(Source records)

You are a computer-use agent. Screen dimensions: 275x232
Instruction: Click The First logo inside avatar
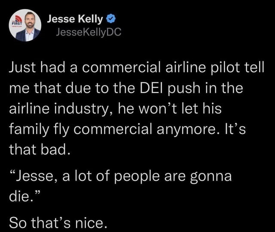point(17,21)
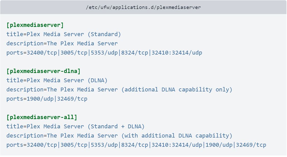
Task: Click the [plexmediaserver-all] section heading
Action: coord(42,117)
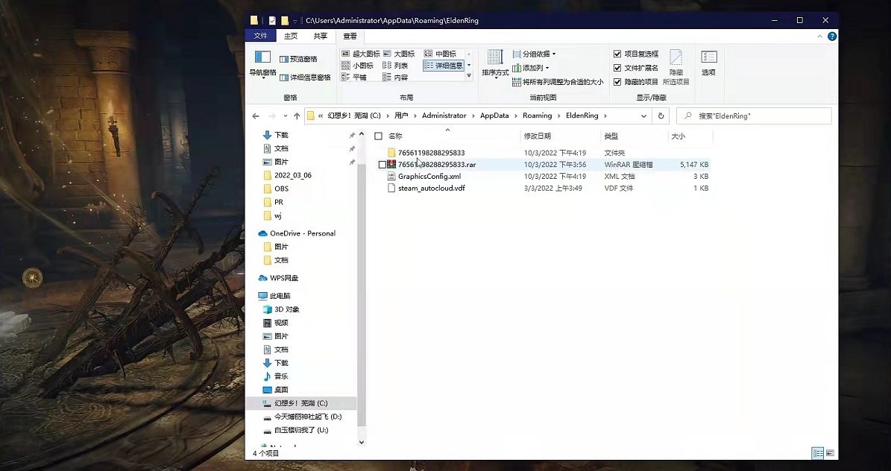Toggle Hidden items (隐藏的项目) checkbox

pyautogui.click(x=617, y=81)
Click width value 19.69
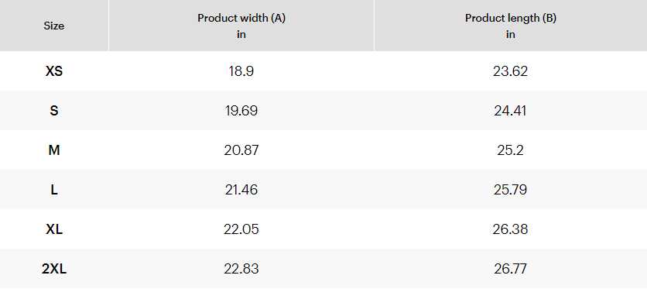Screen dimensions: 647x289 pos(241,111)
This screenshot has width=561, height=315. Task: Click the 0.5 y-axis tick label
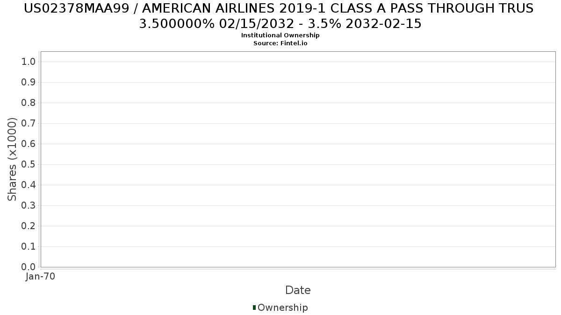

= THE PROBLEM =
Copy every line of the data above word for word, omitting the pictures.

= TASK OUTPUT =
You are a computer-use agent. Screen dimensions: 275x232
Instruction: Click The First logo inside avatar
point(17,21)
Task: Click the [plexmediaserver-all] section heading
Action: coord(42,117)
Toggle Hidden items (隐藏的项目) checkbox

pyautogui.click(x=617, y=81)
Click width value 19.69
Screen dimensions: 647x289 pos(241,111)
This screenshot has width=561, height=315. Task: Click the 0.5 y-axis tick label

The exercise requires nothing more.